§ **TEXT FOR ANALYSIS**:
········
Monday, November 01, 2010

Ballot question summaries and recommendations part 1: Propositions 106-113, the Constitutional amendments.

Unlike in years past, I have not had time to cover each ballot question in detail. (Interested in joining this project? Send me an e-mail.)

However, I've had time to read them and to think them over and have received enough requests to do so that I'll provide recommendations for each:


  • Proposition 106, health care freedom redux

    Recommendation: Yes.

    A stand by the people of any state in the union against strong Federal restrictions of individual choice in purchase of health insurance and health care would have been more useful in 2008 than it is this year. Defeat of 2008's Freedom of Choice in Health Care Act, an initiative that this 'blogger strongly supported, may have impaired the Democrat-controlled Congress in its effort to simultaneously ban actuarially fair (risk-based) insurance and mandate purchase of what are essentially privately-run socialized medicine schemes. (Up to small details such as the sneaky new taxes and $600 transaction reporting mandate, that seems like a fair summary of what they gave us.)

    The fight against "Obamacare" in the courts is not over (see Coons v. Geithner, and that "Coons" is none other than Nick Coons) and the passage of Proposition 106 will open up yet another front. It will also protect Arizonans from further destructive government tampering with health insurance and health care.

    Moreover, it does not forbid constructive health care reform. As was the case for 2008's Proposition 101, Prop. 106 protects against two specific governmental actions. One is the compulsory purchase of health insurance or health-insurance-like schemes, mandated by the Democrats' bill, and the other is governmental interference in the ability to directly purchase medical services, the "next step" in socialization of medicine and something that, far from an imaginary evil, has been done to Canadians and others. Decoupling of insurance from employment, changing the tax structure to disfavor "comprehensive care" price insulation packages and favor actuarially fair insurance, allowing purchase of insurance across state lines, and other real health care reform measures are not forbid by the text of this ballot measure. All it forbids is the advance, under the disguise of reform, of socialist restrictions on what products and services you can purchase or choose not to purchase to take care of yourself and your family.
········
§ **DATA EXTRACT**:
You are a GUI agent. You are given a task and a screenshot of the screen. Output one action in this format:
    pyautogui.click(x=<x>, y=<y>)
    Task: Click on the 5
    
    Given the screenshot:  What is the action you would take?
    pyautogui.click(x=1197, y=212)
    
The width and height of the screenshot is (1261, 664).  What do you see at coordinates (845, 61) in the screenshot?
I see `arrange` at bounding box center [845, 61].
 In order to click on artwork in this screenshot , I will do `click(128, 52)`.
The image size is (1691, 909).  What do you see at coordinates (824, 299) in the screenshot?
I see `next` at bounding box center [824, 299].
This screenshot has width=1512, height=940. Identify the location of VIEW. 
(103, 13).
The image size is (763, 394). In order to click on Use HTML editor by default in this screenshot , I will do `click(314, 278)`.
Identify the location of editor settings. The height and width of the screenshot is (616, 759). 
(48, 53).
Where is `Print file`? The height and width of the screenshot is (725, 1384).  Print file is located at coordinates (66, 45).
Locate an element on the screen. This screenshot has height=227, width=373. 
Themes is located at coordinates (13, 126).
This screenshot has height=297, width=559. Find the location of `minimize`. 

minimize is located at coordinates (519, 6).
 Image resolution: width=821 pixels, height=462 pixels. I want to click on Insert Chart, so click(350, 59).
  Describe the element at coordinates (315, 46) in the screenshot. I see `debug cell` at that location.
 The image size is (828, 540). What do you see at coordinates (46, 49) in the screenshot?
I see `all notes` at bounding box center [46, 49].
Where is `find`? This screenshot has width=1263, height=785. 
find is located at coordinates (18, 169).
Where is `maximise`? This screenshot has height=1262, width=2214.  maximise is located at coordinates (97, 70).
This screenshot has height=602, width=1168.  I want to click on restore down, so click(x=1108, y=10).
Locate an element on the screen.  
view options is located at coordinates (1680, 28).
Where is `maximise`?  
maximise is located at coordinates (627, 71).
········
§ **WHAT NEEDS TO BE DONE**:
Please decide whether each statement agrees with the ballot recommendations text above, answering yes or no and quoting the deciding words: (a) The writer recommends a yes vote on Proposition 106. (b) Proposition 106 forbids allowing the purchase of insurance across state lines. (c) This year the writer covered each ballot question in detail.

§ **EXERCISE ANSWER**:
(a) Yes: "Recommendation: Yes."
(b) No: "allowing purchase of insurance across state lines, and other real health care reform measures are not forbid by the text of this ballot measure"
(c) No: "I have not had time to cover each ballot question in detail."